Вы спросите: а что же в таком случае главное?

Судите сами. В конце концов, главным может оказаться корова Рашка. А почему бы и нет? Ведь пошел же я в Момчилово, несмотря на ужасную погоду, несмотря на вьюгу, махнув рукой на всех волков ради того, чтоб ее навестить? А вы как думаете?

Но давайте все же вернемся к главному вопросу. Итак, кто убийца?

12

Они добежали до дома профессора почти одновременно. У входа Мария заколебалась на секунду и попятилась. Первому полагалось войти Хари, но он, прижав руку к сердцу, не мог отдышаться и, казалось, едва держался на ногах. Сидячая работа и систематическое недосыпание привели к тому, что он совершенно ослаб. «Боцман» выглядел лучше, он не обнаруживал никаких признаков усталости, хотя был намного старше и пробежал это расстояние дважды. Однако в глазах у него стоял такой ужас, что Аввакум счел благоразумным оттащить его в сторону, и сам прошел вперед.
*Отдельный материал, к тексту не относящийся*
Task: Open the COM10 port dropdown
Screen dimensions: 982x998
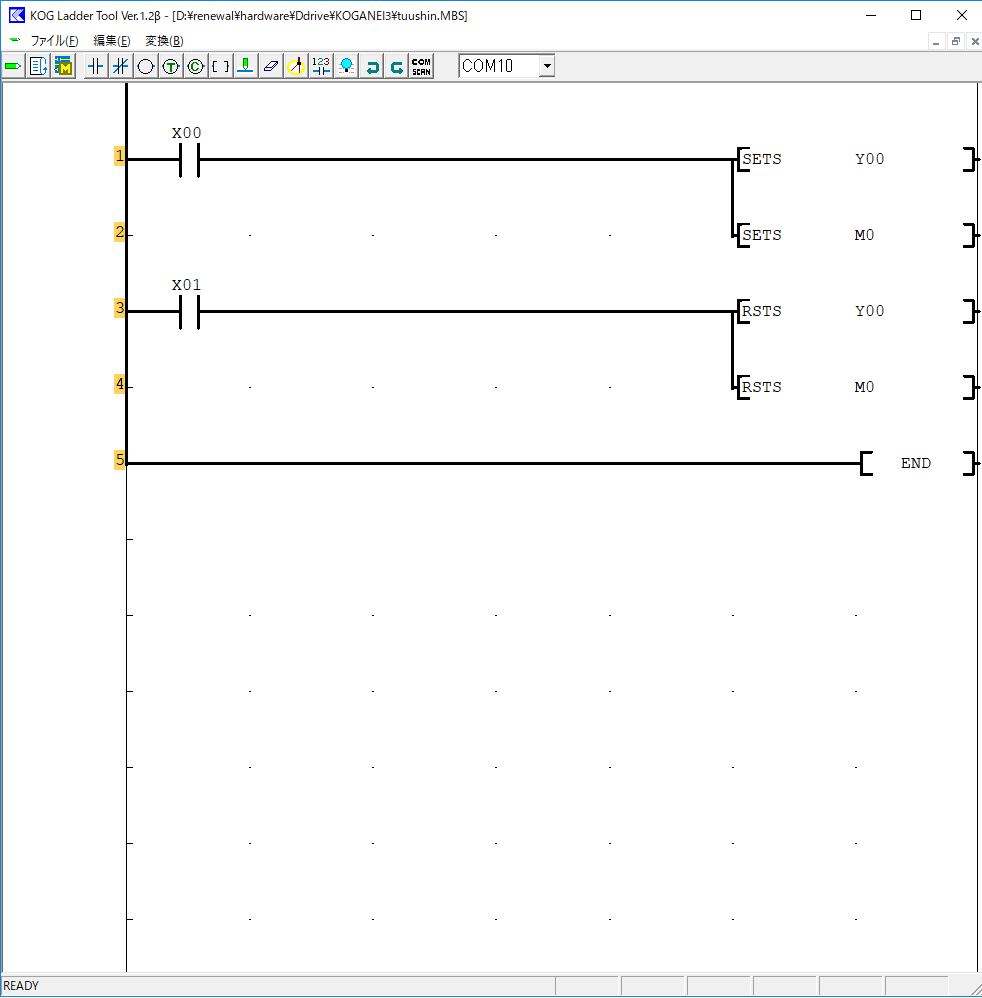Action: pyautogui.click(x=546, y=66)
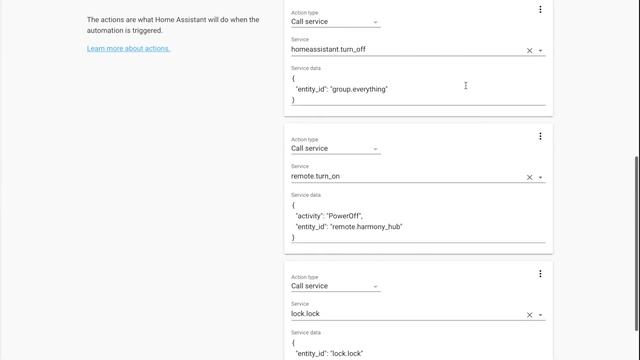Open the three-dot menu for the homeassistant.turn_off action
The image size is (640, 360).
click(x=540, y=9)
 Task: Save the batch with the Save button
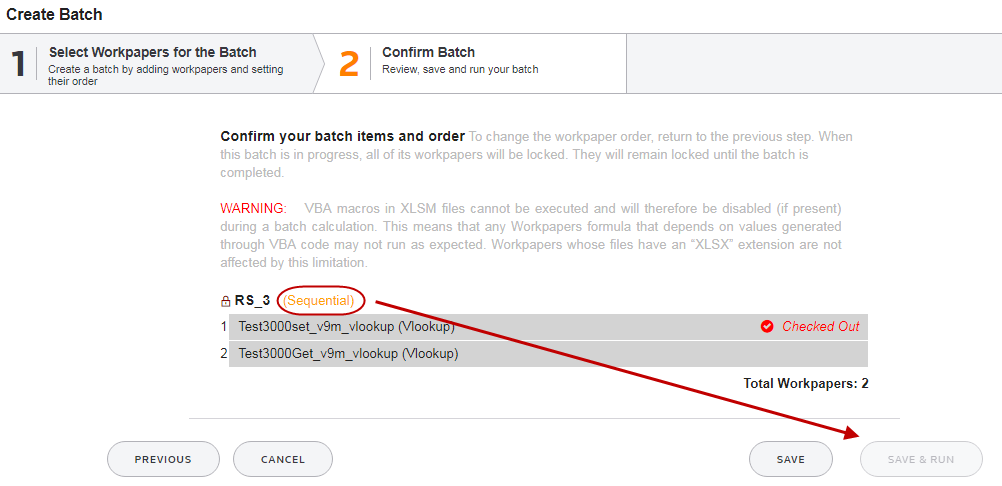pos(790,459)
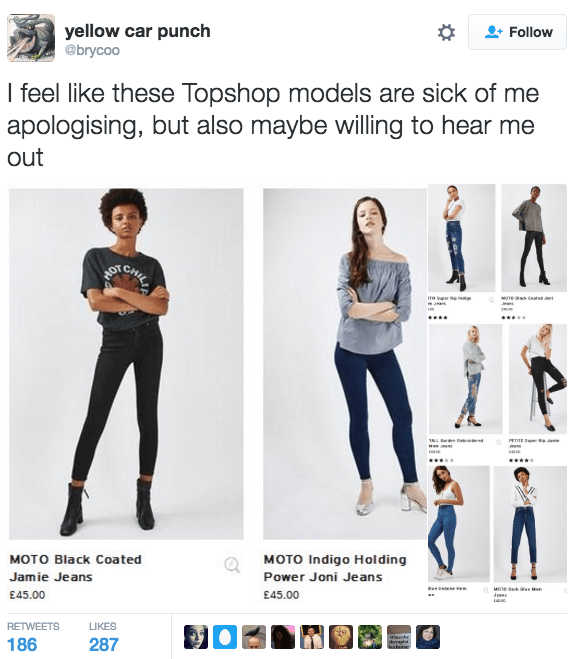
Task: Click the avatar of man in tie
Action: (312, 636)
Дверь кабинета была раскрыта настежь. Большой абажур отбрасывал на порог эллипсовидное зеленое пятно. Профессор сидел, как обычно, в своем чудо-кресле, маленький, сгорбившийся, ужасно худой, с трагически смиренным видом. Только руки его безжизненно повисли, как будто отделились от плеч, а голова опустилась вперед. Верхний шейный позвонок, выпятившись, сильно натягивал кожу на затылке, и в этом месте его тонкая, как у ребенка, шея, казалась переломленной; неестественно выпученные остекленевшие глаза обнажали белок и смотрели сердито, даже злобно. Верхняя часть тела не рухнула на стол только потому, что подлокотники кресла спереди были соединены широким ремнем. Лишенный возможности опираться на свои неподвижные ноги, профессор опоясывался этим ремнем, как это делают летчики, перед тем как выполнять фигуры высшего пилотажа или переходить в штопор.

Увидев безжизненное тело профессора через плечи Аввакума и Хари, Мария громко вскрикнула, подалась назад и зашаталась. Аввакум велел «боцману» увести ее на кухню и дать ей воды. А сам, подойдя ближе к профессору, взял его за правую руку — пульса не было. Пока он держал руку профессора, в прихожей послышались голоса и по плюшевой дорожке деревянной лестницы стали с глухим стуком приближаться чьи-то шаги. Аввакум обернулся и — еще одна неожиданность — встретился с дружеским взглядом лейтенанта Петрова.

Но, как это ни странно, лейтенант не выразил ни малейшего удивления.

— Мертв? — тихо спросил он. Аввакум кивнул.

— Из дома никому не выходить! — бросил лейтенант в раскрытую дверь.